Fare spazio al resto

02 Giugno 2026 · Valerio Villari
Custodito nel Baule:

C’è una richiesta silenziosa che attraversa il nostro tempo: essere coerenti. Non necessariamente sinceri, non necessariamente autentici. Coerenti con il profilo che abbiamo costruito, con l’immagine che gli altri si aspettano, con le opinioni espresse ieri, con il ruolo che occupiamo, con la versione di noi che abbiamo imparato a raccontare. La coerenza è diventata una virtù così apprezzata da trasformarsi, talvolta, in una forma di sorveglianza gentile, quasi invisibile, che non impone ma allinea.

In questo scenario ci viene chiesto di essere riconoscibili, di mantenere una linea, di spiegare ogni cambiamento, di giustificare ogni contraddizione.
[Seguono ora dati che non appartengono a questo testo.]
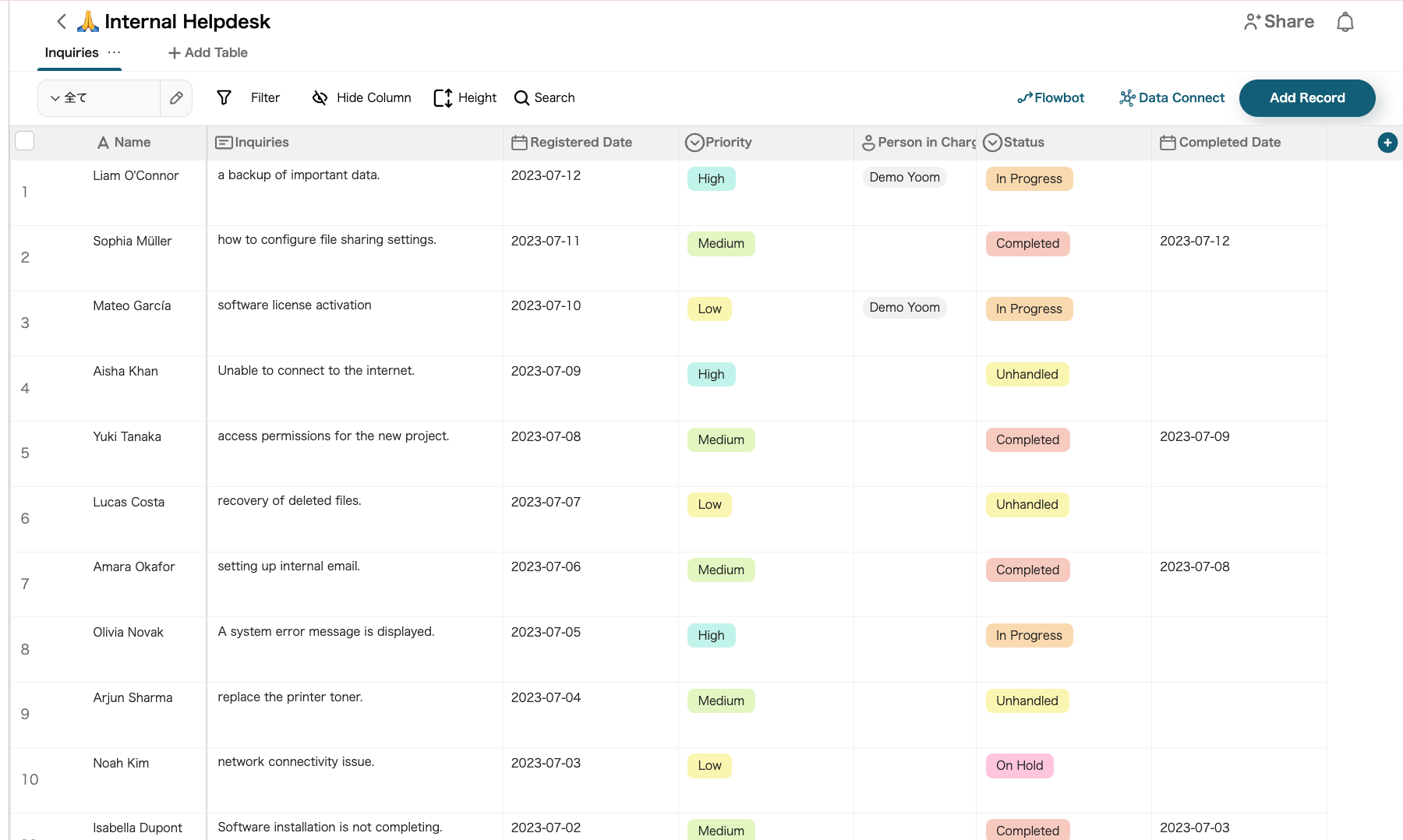Open the Priority column header dropdown
Image resolution: width=1403 pixels, height=840 pixels.
point(694,143)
Eppure la vita non procede in linea retta. Le persone cambiano idea, perdono interessi, si stancano di ciò che amavano, scoprono parti di sé che non avevano previsto. A volte si allontanano da ciò che erano senza sapere verso cosa si stanno dirigendo. È sempre stato così.

La differenza è che oggi ogni passaggio lascia tracce. Le fotografie restano, i post restano, le dichiarazioni restano. Le versioni precedenti di noi continuano a esistere accanto a quella attuale, come strati che non si cancellano. Così può nascere una tentazione sottile: smettere di cambiare per non dover contraddire il racconto. Non è una decisione, è un’abitudine che si forma poco alla volta.
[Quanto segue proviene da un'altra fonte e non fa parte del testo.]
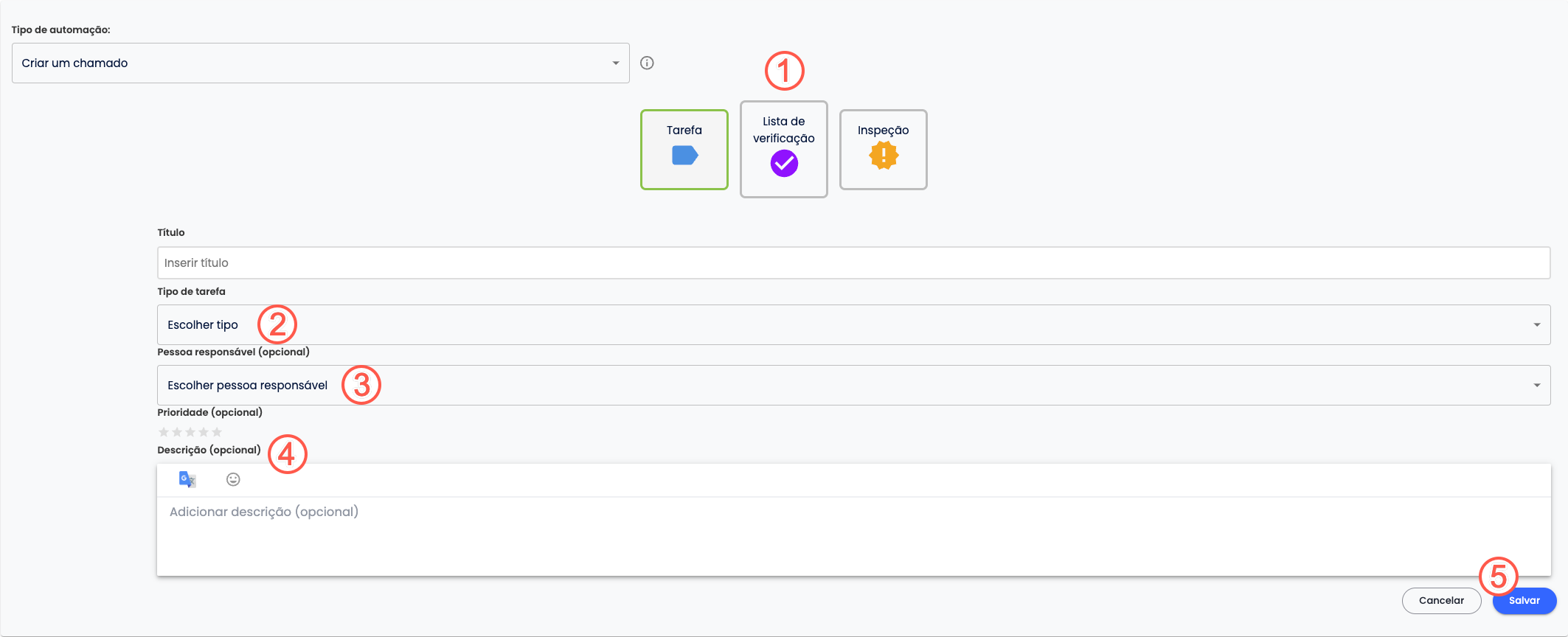This screenshot has height=637, width=1568.
Task: Open Escolher pessoa responsável dropdown
Action: pos(853,385)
Si evita una domanda, si rinvia una scelta, si difende una posizione che non convince più, si continua a interpretare una parte perché ormai la si conosce bene. La superficie resta ordinata, ma l’ordine non sempre coincide con l’equilibrio. A volte coincide soltanto con la rinuncia al conflitto. È qui che molte inquietudini contemporanee trovano origine: non in una mancanza di identità, ma nell’eccesso di un’identità diventata troppo rigida, troppo definita, troppo costretta a restare uguale a se stessa.

E forse ciò che chiamiamo crisi non è altro che il momento in cui qualcosa, dentro, smette di collaborare con la versione che abbiamo imparato a sostenere.

Non per distruggerla.

Forse soltanto per fare spazio al resto.